To make that happen, they reunited with Zacharias — joined this time by software developer Kevin DeLand — to build their own interactive online platform. Audience members will engage with different filters on their screens and through their web cameras to make things happen.
“When you’re closer up [to the screen] a sound might be more audible,” Thompson explained. “When you’re further back, it might add in another audio filter.”
Their idea for these interactive filters came from thinking about people’s personal “masks” — or the body language they choose when communicating on a video conference call on a platform like Zoom.
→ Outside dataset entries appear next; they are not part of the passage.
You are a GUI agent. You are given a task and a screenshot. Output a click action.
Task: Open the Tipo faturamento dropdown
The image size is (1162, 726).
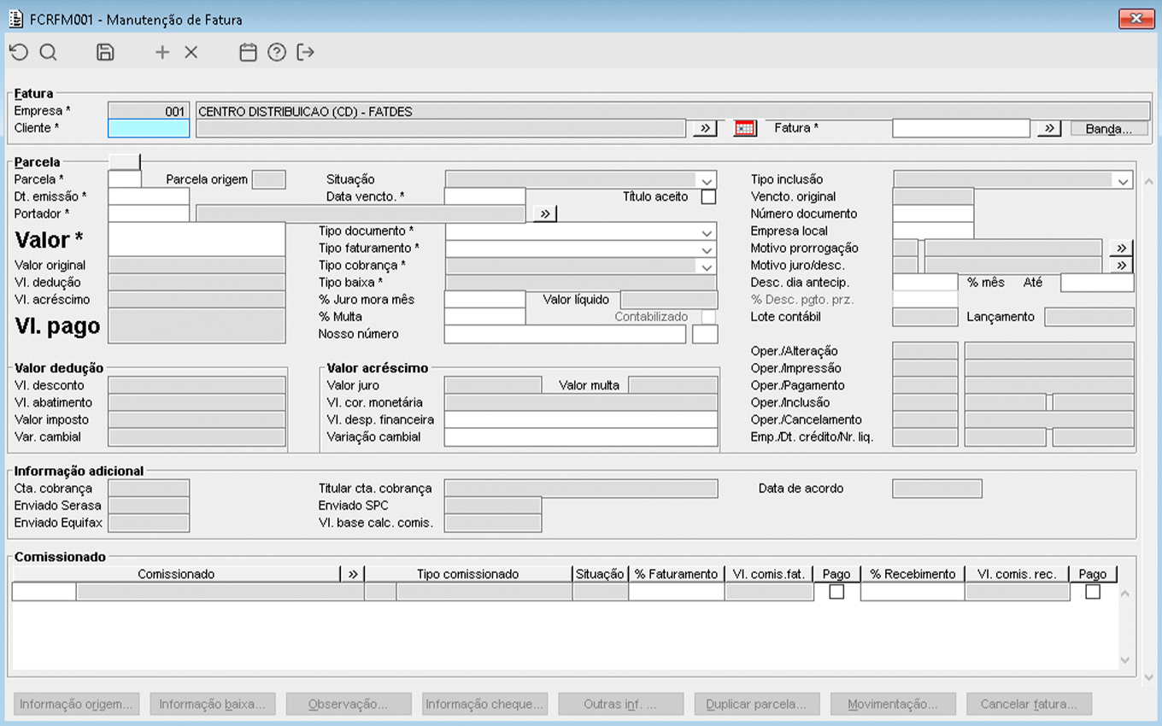(707, 249)
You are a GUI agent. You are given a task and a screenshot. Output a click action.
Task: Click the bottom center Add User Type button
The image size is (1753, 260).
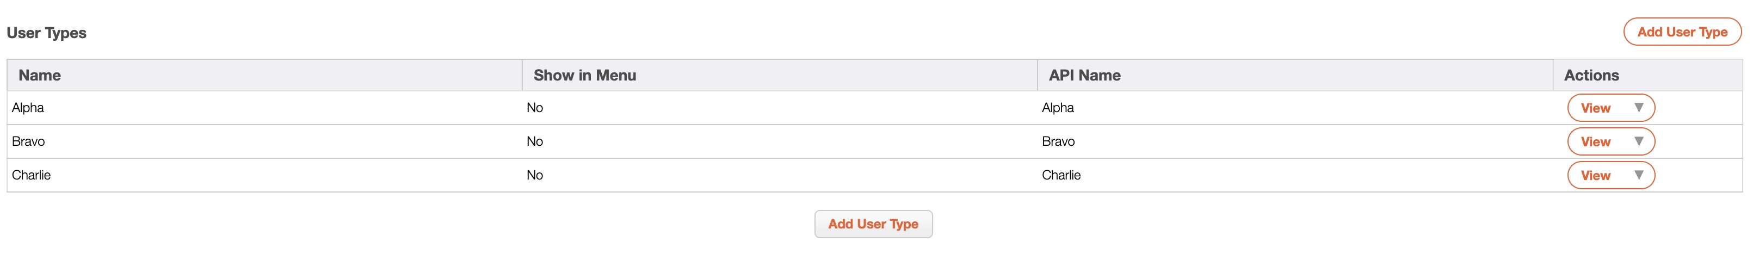pyautogui.click(x=873, y=224)
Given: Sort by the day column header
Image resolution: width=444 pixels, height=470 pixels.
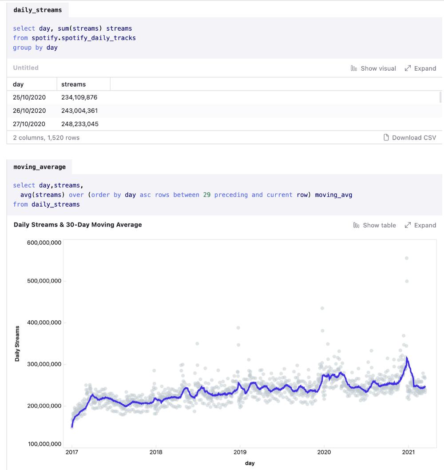Looking at the screenshot, I should [x=19, y=84].
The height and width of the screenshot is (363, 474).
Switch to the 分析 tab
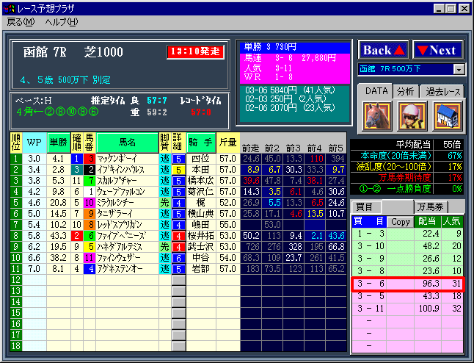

“How do we present ourselves? And how much more work do we have to do in a telespace like Zoom, where you’re kind of having to to read others’ subtle body cues — as well as perform your own?” Thompson said.
Audience interactions will then open up a portal to an online performance by a member of slowdanger. Creating movement that will be seen on a computer screen has its challenges.
“This whole live performance is only danced from basically the rib cage and up,” Thompson said.
Because of these space restrictions,
much of the movement is influenced by corporeal mime technique, which they studied with celebrated movement actor Mark Conway Thompson early in their careers.
“We’re trying to blend that with our training in contemporary and modern dance,” Knight said, “as well as to our theatrical training.”
The creative process also got them thinking about the life inside a theater — where do those moments of magic between artists and audiences go when theaters are empty? Some of those curiosities and references are sprinkled throughout “remote possibilities,” too.
“We sourced a lot of Shakespeare sonnets and reinterpreted them for the digital world, specifically about how all the world’s a stage and the many roles that we play,” Thompson said. “It’s this idea about how we perform our lives, and how we perform our lives online right now.”
Audiences for each performance are small — fewer than 10 people per show — as to not overwhelm the technology they’re using. But they also hope the intimate number of participants makes for a more engaged viewer experience.
“Zoom burnout is real. It’s easy to put it on and just do things in the background,” Knight said. “We wanted this to be honed in because there is so much that’s required of the participant to engage. We hope folks will really dedicate that moment and that time to experience the project.”